Don't believe everything you may see on the Internet. Don't necessarily believe what your guide may tell you. But do yourself a favour and stop by the Moenave dinosaur site if you find yourself in this part of the world.
You will not see fossilised dinosaur bones. These are interesting erosion patterns, not skeletal remains.
What you will see on this windswept spot south of Moenave, Arizona, and west of Tuba City—especially if you're lucky enough to arrive shortly after a rain—are dinosaur tracks.
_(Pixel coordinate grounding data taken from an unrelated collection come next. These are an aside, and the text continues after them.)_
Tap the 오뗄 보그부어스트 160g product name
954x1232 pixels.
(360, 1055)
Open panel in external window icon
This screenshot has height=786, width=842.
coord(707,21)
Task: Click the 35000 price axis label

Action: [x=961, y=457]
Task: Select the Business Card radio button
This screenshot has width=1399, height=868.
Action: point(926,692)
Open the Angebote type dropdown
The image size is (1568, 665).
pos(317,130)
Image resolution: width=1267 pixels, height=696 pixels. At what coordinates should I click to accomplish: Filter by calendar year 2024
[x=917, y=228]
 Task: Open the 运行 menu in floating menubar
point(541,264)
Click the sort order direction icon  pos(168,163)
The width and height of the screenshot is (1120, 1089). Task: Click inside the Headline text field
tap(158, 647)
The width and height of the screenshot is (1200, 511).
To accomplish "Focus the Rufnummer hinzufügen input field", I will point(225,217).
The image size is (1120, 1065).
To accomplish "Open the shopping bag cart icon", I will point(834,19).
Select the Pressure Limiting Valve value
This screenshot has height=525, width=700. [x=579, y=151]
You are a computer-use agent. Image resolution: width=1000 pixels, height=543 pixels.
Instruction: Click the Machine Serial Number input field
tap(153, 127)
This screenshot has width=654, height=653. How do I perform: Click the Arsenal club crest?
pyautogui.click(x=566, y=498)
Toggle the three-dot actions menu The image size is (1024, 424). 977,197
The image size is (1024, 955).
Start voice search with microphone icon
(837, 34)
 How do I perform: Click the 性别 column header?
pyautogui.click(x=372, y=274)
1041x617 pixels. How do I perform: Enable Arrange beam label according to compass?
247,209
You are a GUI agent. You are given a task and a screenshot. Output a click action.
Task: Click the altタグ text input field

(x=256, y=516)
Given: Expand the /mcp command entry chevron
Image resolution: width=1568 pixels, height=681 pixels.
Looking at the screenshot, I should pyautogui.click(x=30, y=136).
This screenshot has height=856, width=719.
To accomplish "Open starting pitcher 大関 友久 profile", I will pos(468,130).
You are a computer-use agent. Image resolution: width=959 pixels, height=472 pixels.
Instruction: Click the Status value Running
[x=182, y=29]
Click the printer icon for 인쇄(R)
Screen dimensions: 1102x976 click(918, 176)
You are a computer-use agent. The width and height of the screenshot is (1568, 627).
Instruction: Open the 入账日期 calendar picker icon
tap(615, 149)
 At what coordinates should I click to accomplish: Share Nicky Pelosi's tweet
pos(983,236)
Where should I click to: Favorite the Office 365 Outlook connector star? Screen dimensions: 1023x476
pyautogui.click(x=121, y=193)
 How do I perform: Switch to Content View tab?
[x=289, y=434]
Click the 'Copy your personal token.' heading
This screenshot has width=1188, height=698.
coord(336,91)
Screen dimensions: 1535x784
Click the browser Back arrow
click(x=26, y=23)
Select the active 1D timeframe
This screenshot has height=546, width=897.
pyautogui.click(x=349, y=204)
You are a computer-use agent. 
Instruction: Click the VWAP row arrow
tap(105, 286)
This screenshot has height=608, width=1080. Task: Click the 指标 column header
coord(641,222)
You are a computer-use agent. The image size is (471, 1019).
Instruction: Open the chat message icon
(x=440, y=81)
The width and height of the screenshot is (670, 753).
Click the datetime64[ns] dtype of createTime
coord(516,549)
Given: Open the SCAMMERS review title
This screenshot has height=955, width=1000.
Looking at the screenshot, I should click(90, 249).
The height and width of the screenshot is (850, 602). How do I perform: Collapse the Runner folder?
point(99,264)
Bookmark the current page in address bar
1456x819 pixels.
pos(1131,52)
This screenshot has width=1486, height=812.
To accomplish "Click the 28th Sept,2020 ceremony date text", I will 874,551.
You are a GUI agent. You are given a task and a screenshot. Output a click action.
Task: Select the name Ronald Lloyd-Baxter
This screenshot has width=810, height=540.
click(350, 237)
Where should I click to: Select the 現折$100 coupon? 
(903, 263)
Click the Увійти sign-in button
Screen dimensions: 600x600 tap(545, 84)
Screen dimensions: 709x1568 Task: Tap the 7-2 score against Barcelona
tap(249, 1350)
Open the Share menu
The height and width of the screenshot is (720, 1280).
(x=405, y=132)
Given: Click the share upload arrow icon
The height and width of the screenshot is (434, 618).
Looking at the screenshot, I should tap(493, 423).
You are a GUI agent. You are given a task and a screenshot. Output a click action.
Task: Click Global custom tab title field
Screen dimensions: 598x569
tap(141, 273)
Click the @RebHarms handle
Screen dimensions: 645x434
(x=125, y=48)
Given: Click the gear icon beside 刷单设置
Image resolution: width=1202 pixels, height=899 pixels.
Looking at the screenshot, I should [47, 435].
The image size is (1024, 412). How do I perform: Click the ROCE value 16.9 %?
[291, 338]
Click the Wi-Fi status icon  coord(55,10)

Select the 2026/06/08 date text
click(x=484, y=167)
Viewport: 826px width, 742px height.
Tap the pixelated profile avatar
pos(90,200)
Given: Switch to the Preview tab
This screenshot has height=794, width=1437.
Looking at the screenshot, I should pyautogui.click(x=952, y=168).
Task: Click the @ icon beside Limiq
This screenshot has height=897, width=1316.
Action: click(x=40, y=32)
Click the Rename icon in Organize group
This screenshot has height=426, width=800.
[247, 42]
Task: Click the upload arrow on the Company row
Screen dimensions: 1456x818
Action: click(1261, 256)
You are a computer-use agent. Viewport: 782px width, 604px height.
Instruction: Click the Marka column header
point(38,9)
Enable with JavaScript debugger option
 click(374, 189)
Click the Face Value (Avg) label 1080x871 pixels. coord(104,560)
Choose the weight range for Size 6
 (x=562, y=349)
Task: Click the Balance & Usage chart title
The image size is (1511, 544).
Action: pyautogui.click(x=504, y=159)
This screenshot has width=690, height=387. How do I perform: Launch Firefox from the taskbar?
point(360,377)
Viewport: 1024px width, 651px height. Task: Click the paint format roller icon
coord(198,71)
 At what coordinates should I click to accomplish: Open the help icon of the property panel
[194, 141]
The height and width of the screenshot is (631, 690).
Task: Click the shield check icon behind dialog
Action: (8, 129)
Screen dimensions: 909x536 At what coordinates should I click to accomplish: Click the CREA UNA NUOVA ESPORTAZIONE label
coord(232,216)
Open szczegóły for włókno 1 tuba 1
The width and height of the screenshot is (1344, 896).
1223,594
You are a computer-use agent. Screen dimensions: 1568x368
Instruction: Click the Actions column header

Legitimate dinosaur tracks, left by bipedal, carnivorous dinosaurs crossing muddy ground and hardened into stone soon thereafter.
This is Jurassic rock, not Cretaceous, so disregard anything you may read or be told about T. rex, or Velociraptor. But Dilophosaurus is a real possibility; the time period and size are right, and skeletal fossils have been recovered not too far from here. You probably remember Dilophosaurus: "Play fetch? Play fetch? Look, stick! See the stick? See the stick? Yeah, yeah, look, look stick! Look stick! Stick, stupid. Fetch the stick, boy! You don't like the stick? Ah, no wonder you're extinct."
Dilophosaurus or not—there are other plausible candidates, and it's not possible to be certain—you are walking where dinosaurs walked. And that...that is just cool.